A “news diet” is where you severely limit your intake of news reports, news shows, news feeds, and general punditry.

As the election cycle shifts into top gear, we get bombarded by more and more input. Unfortunately, this input provides less and less content as the positions of the various sides divide and solidify, and rhetoric coefficients grind upward toward what will undoubtedly be an hysterical fever-pitch by November.

Case in point: For years, I was a faithful Sunday news show watcher, but that habit collapsed with the sudden death of our beloved Tim Russert. My interest was revived for a while, when Christiane Amanpour took over the helm at “This Week,” but when her stint ended, so did my renewed interest.

I still check in on the shows, now and again, and last Sunday I rose a bit early and sat down with my coffee to give “This Week” a look-see. What I saw, infuriated me. When boiled down to its essential components, the first 25 minutes looked like this:

George asks Question A.
Faction-X-Representative gives answer to Question B.
George asks Question A again.
Faction-X-Representative gives answer to Question B again.
George shrugs, and moves on to Question C.
Faction-X-Representative gives answer to Question B, yet again.

Switch to Faction-Y-Representative.
Repeat.

This is repeated on every Sunday news show, and it is without a doubt the most ludicrous excuse for news I have seen. These shows do not provide any news and they are not even providing useful content. They have become nothing more than a soap-box from which each faction can deliver their spin and rhetoric for 15-20 minutes, free of charge. It is then followed up with another 25 minutes of “analysis,” in which the pundits merely restate the rhetoric of their favored faction (Mary Matalin looked positively foolish, trying to dodge and twist questions to fit her prepared talking-points answers.)

But this is only the most egregious example. Already, this dilution and corruption of the news extends to every media outlet. Every story of a political nature is nothing more than a tit-for-tat exchange of platform language. Soon, any story that can be tied to policy will have its portion of spin, and eventually, even current events reportage will reach us colored by various political spectra.

So, my “news diet” is as follows:

  • Sunday news shows and pundits: cold turkey stop (Sorry, Rachel; love ya, but it’s for my own good).
  • National news outlets: only the first 10 minutes of the main broadcast, and only a couple nights a week.
  • Local news outlets: check headlines and weather online, no opinion or op-ed pieces.

It’s the only way I’m going to stay sane until November.

* Record list
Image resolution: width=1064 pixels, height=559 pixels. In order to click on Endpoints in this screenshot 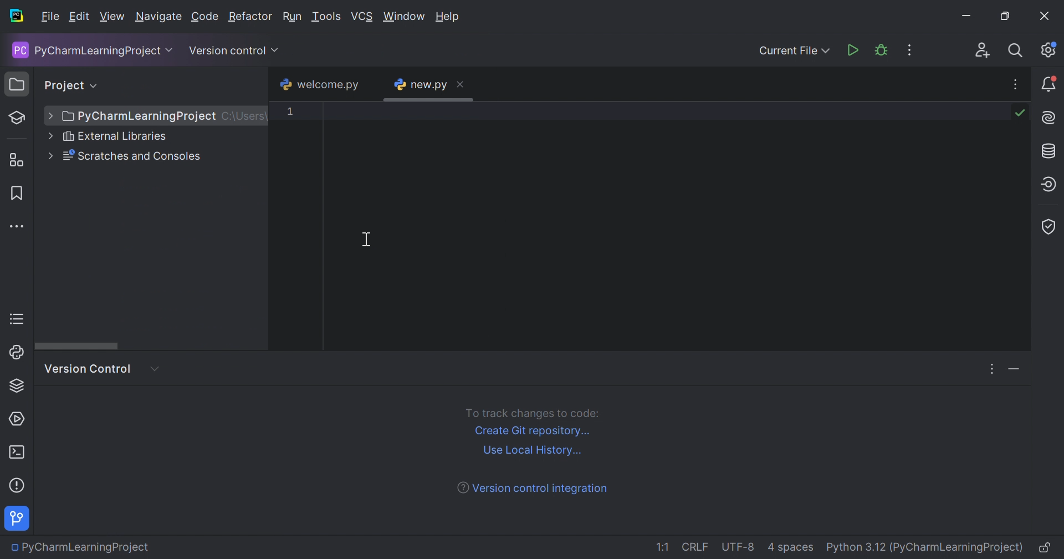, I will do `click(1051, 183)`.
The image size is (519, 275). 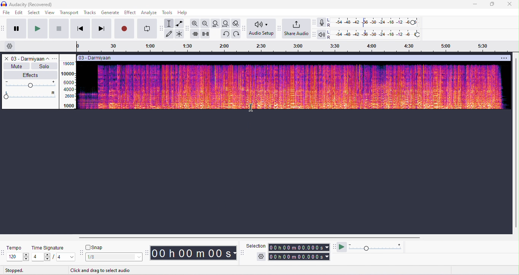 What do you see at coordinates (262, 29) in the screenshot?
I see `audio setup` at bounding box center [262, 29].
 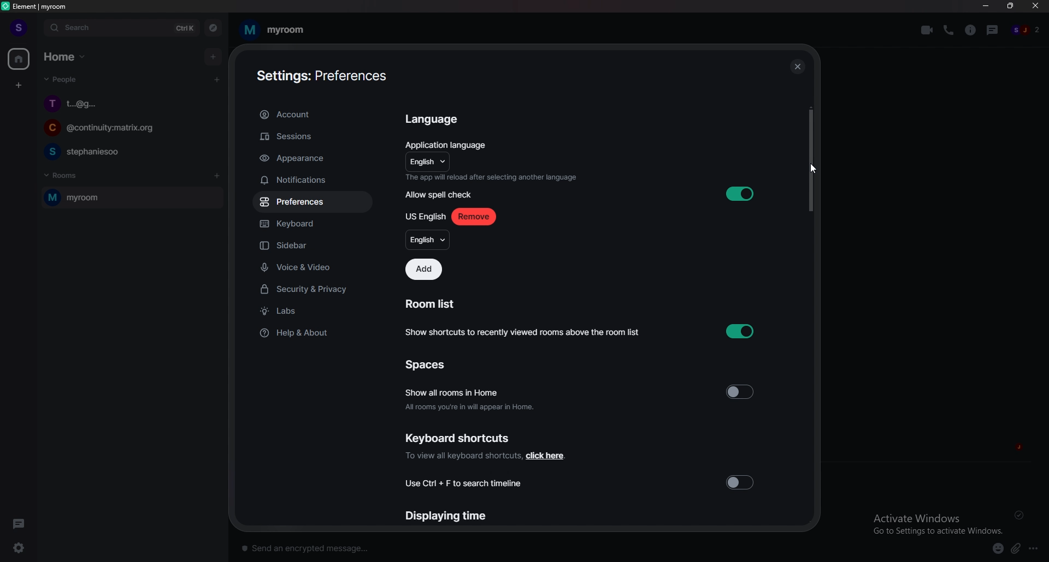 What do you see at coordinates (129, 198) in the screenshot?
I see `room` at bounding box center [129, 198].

--

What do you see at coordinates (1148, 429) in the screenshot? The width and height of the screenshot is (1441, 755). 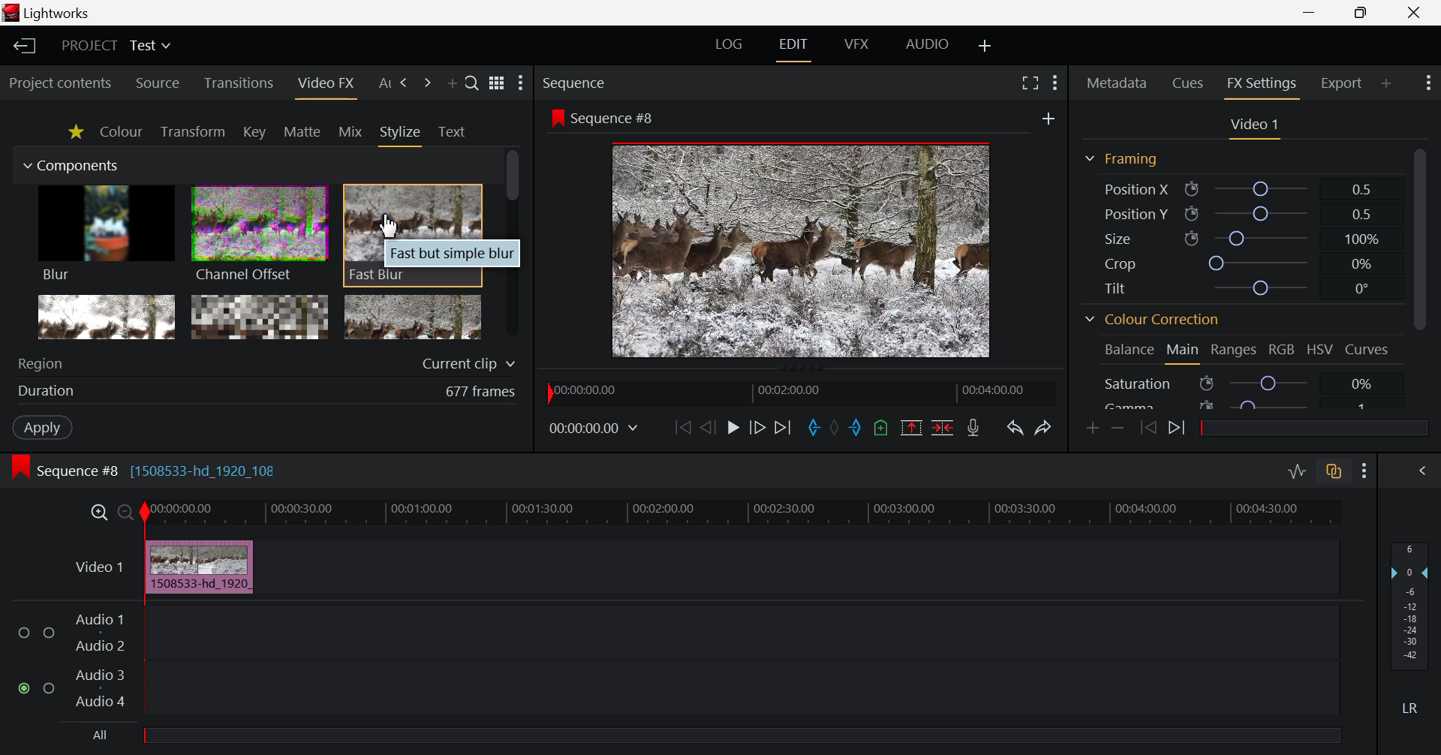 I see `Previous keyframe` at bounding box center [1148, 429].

* * *

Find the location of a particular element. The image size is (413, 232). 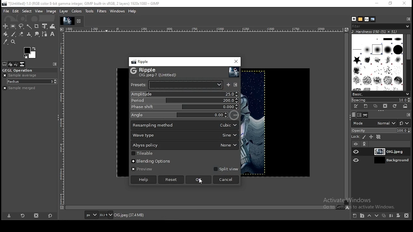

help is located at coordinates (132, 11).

* Objectives
**a.** Answer these questions from the news-diet post, briefly:
(i) Whose death ended the writer's habit of watching Sunday news shows?
(ii) How long is the "analysis" segment that follows each faction's spin?
(iii) How much of national news does the writer's diet allow?
**b.** In the news-diet post, rewrite the paragraph beginning "This is repeated on every Sunday news show" as a short bulleted list that keeps its main points.
The records have no connection to the news-diet post.

* Solutions below
**a.**
(i) Tim Russert's.
(ii) 25 minutes.
(iii) Only the first 10 minutes of the main broadcast, a couple nights a week.

**b.**
- The same pattern repeats on every Sunday news show, which the writer calls the most ludicrous excuse for news.
- The shows provide neither news nor useful content.
- They give each faction a free soap-box for 15-20 minutes of spin and rhetoric.
- That is followed by 25 minutes of "analysis" in which pundits restate their favored faction's rhetoric.
- Mary Matalin looked foolish trying to dodge and twist questions to fit her talking points.